───── Source data ─────

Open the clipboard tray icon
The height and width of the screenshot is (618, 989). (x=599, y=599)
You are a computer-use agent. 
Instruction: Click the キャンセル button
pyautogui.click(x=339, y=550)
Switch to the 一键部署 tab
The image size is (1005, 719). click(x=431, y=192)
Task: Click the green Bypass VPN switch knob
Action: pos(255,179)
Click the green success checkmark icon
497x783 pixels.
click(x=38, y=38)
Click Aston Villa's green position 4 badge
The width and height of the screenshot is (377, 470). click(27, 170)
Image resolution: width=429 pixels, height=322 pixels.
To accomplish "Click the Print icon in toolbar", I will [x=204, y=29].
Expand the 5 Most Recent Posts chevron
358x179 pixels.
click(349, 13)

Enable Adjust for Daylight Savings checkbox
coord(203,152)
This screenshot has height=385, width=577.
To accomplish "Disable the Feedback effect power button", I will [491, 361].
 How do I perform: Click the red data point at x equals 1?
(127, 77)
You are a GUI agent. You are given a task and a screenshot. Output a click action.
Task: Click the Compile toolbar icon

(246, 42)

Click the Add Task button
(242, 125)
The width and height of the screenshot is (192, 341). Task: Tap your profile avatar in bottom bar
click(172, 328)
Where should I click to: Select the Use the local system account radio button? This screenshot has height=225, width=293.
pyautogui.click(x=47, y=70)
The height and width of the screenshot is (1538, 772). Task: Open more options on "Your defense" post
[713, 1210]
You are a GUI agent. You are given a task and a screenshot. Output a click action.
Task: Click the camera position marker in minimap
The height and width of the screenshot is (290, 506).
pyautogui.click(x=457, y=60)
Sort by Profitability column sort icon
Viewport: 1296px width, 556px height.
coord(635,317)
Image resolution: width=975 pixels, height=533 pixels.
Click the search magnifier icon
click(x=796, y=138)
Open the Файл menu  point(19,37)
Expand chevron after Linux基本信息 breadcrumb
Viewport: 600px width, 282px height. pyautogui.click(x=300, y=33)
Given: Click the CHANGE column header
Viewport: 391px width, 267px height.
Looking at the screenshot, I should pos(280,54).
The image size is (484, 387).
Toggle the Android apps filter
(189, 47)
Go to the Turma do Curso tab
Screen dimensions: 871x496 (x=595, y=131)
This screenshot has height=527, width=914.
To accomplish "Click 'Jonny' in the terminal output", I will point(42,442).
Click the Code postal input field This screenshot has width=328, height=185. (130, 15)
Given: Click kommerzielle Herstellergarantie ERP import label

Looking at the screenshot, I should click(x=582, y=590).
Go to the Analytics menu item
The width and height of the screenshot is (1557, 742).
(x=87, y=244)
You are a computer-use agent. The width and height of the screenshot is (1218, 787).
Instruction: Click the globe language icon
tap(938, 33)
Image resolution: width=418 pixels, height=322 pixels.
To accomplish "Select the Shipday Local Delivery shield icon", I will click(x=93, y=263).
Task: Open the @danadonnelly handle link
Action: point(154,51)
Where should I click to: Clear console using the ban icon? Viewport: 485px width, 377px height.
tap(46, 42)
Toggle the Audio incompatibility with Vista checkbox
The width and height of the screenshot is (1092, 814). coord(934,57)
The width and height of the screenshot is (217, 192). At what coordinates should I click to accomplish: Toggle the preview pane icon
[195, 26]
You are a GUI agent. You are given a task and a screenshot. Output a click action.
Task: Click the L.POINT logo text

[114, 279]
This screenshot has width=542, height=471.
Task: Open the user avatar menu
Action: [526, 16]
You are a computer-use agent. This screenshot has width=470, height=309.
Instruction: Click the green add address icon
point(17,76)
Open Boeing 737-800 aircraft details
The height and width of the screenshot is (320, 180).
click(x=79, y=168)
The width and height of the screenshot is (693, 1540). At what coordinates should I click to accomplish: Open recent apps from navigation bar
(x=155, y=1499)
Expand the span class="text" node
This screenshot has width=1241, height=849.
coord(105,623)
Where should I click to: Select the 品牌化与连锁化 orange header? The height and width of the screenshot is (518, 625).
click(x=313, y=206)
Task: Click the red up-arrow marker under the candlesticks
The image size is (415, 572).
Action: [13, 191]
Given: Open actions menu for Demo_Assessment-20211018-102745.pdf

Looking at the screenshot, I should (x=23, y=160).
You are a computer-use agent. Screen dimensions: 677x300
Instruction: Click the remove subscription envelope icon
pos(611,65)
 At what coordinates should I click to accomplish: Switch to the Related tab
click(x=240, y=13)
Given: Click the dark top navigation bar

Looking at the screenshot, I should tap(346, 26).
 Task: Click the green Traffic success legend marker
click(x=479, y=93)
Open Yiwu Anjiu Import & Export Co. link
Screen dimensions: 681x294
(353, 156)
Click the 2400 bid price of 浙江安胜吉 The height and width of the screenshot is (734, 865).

─────

• Goal of the exercise
An exact copy of the lines above, from the one containing "The width and height of the screenshot is (693, 1540)." down to the one containing "Task: Click the red" and including both, is the whole answer; retype it and nothing else.

• Response
The width and height of the screenshot is (693, 1540). At what coordinates should I click to accomplish: Open recent apps from navigation bar
(x=155, y=1499)
Expand the span class="text" node
This screenshot has width=1241, height=849.
coord(105,623)
Where should I click to: Select the 品牌化与连锁化 orange header? The height and width of the screenshot is (518, 625).
click(x=313, y=206)
Task: Click the red up-arrow marker under the candlesticks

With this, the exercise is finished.